> TASK 1:
Mark each statement yes or no according to the image classification text, and quote the text's deciding words for each.
(a) A color JPG of size 480 x 480 is represented by a 480 x 480 x 3 array.
(b) Each pixel number is given a value from 0 to 100.
(c) Machines share the human skill of generalizing from prior knowledge.
> TASK 2: In the image classification text, what does the 3 in a 32 x 32 x 3 array refer to?
> TASK 3: Pick up the image classification text after its last sentence and write the paragraph that comes next.
## START TEXT EXTRACT
However, the classic, and arguably most popular, use case of these networks is for image processing. Within image processing, let’s take a look at how to use these CNNs for image classification.

**The Problem Space**

Image classification is the task of taking an input image and outputting a class (a cat, dog, etc) or a probability of classes that best describes the image. For humans, this task of recognition is one of the first skills we learn from the moment we are born and is one that comes naturally and effortlessly as adults. Without even thinking twice, we’re able to quickly and seamlessly identify the environment we are in as well as the objects that surround us. When we see an image or just when we look at the world around us, most of the time we are able to immediately characterize the scene and give each object a label, all without even consciously noticing. These skills of being able to quickly recognize patterns, generalize from prior knowledge, and adapt to different image environments are ones that we do not share with our fellow machines.

**Inputs and Outputs**

When a computer sees an image (takes an image as input), it will see an array of pixel values. Depending on the resolution and size of the image, it will see a 32 x 32 x 3 array of numbers (The 3 refers to RGB values). Just to drive home the point, let's say we have a color image in JPG form and its size is 480 x 480. The representative array will be 480 x 480 x 3. Each of these numbers is given a value from 0 to 255 which describes the pixel intensity at that point. These numbers, while meaningless to us when we perform image classification, are the only inputs available to the computer. The idea is that you give the computer this array of numbers and it will output numbers that describe the probability of the image being a certain class (.80 for cat, .15 for dog, .05 for bird, etc).
## END TEXT EXTRACT
## START GIVEN MATERIAL
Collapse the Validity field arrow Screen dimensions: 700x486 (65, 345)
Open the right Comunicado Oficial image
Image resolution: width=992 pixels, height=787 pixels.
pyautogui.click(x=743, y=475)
## END GIVEN MATERIAL
> EXERCISE OUTPUT 1:
(a) Yes: "The representative array will be 480 x 480 x 3."
(b) No: "Each of these numbers is given a value from 0 to 255 which describes the pixel intensity at that point."
(c) No: "are ones that we do not share with our fellow machines."

> EXERCISE OUTPUT 2: RGB values.

> EXERCISE OUTPUT 3:
**What We Want the Computer to Do**

Now that we know the problem as well as the inputs and outputs, let’s think about how to approach this. What we want the computer to do is to be able to differentiate between all the images it’s given and figure out the unique features that make a dog a dog or that make a cat a cat. This is the process that goes on in our minds subconsciously as well. When we look at a picture of a dog, we can classify it as such if the picture has identifiable features such as paws or 4 legs. In a similar way, the computer is able perform image classification by looking for low level features such as edges and curves, and then building up to more abstract concepts through a series of convolutional layers. This is a general overview of what a CNN does. Let’s get into the specifics.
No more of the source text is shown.